中文:Agent Monitor 面向本机单用户工作:Codex / Claude 长任务、SkillsBench 实验、benchmark 脚本、docker run、Docker Compose project,以及 Docker 容器里的 codex-exec 任务。

Run the app:

npm install
npm run dev

Open:

http://localhost:5173/?view=monitor

Use the control room:

  1. Keep Live enabled for 2-second refresh, or pause it while inspecting a stopped job.
  2. Use Active, Recent, Stale, Docker, search, and sort controls to find the job.
  3. Open a job to inspect progress, latest output, artifact tail, process tree, container details, and persisted history paths.
  4. Click the safe-stop preview action first. The preview shows protected root processes, stoppable child process groups, and containers that would be removed.
  5. Execute stop only after the preview. The result shows killed processes, removed containers, residual checks, cleanup errors, and the saved history JSON.

安全规则:

  • 外部 Codex / Claude root process group 不会被停止。
  • 只有可归属到 agent job 的子任务 process group 可以停止。
  • Docker cleanup 只处理 stop preview 中列出的容器。
  • Compose project 通过 Docker labels 查找容器并 docker rm -f,不会运行 docker compose down

Local monitor data:

  • .skilllens/monitor-runs/<date>/<jobId>.json: stopped / recent job history with lastStopResult.
  • .skilllens/monitor-smoke-screenshots/<run-id>/: screenshot-backed verification reports.

API surface:

  • GET /api/agent-jobs: active and recent jobs.
  • POST /api/agent-jobs/:id/stop/preview: safe-stop preview.
  • POST /api/agent-jobs/:id/stop: execute the previously previewed stop plan.
  • GET /api/agent-processes: compatibility endpoint for older process views.

Agent Monitor Verification / Agent Monitor 验证

Every Agent Monitor feature is covered by screenshot-backed smoke evidence.

Run the full core verification:

npm run monitor:verify

Run Docker coverage as well:

npm run monitor:verify:docker

These commands start a temporary local Vite server, exercise the monitor UI, validate the generated evidence manifest, print the report path, and stop the server.

Evidence is written to:

.skilllens/monitor-smoke-screenshots/<run-id>/evidence.md
.skilllens/monitor-smoke-screenshots/<run-id>/evidence.json

The evidence contract currently checks 31 core screenshots and 42 Docker screenshots, including active job cards, live progress, stale state, protected root state, stop preview, stop result, recent history, detached Docker cleanup, Compose label cleanup, and Docker-contained codex-exec cleanup.

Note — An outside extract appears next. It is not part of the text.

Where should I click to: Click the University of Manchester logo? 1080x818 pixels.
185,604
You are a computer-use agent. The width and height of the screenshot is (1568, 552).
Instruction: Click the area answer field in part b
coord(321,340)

See docs/monitor-evidence.md for the complete feature-to-screenshot matrix.

Browser Flow / 浏览器流程

  1. Select a project on the left.
  2. Select one skill-use window on the right.
  3. Open Skill Highlight, Skill Graph, Trace, Analysis, or Rewrite Skill.
  4. Click Start Analysis to launch the local agent-guided judge.
  5. Reopen the same window later; cached findings are restored from SQLite.

中文:

  1. 左侧选择项目。
  2. 右侧选择一次 skill 使用窗口。
  3. 查看 Skill 高亮Skill 图轨迹分析过程优化 Skill
  4. 点击 启动分析,由本地 agent 按 analyzer skill 检查轨迹。
  5. 之后重新打开同一窗口,会直接从 SQLite 恢复结果。

Graph-Guided Analysis / 图引导分析

SkillScope treats a skill like a small specification program. The graph is not just a visualization; it is the analysis plan used to inspect the trace.

SKILL.md
  -> constraint IR
  -> skill graph: conditions, obligations, prohibitions, order, outputs
  -> trace facts: commands, tools, files, edits, final output, event order
  -> observed path through the skill graph
  -> evidence-backed judgments

中文:SkillScope 把 skill 当成一个小型规格程序。图不是装饰性可视化,而是轨迹分析计划。

Status labels / 状态:

  • covered / 遵循: the trace shows the required behavior.
  • violated / 违反: the trace shows explicit conflicting behavior.
  • missed / 忽略: the instruction applied, but the required behavior is absent.
  • not_applicable / 未走: the branch was not taken for this selected task.
  • unknown / 待判断: evidence is insufficient.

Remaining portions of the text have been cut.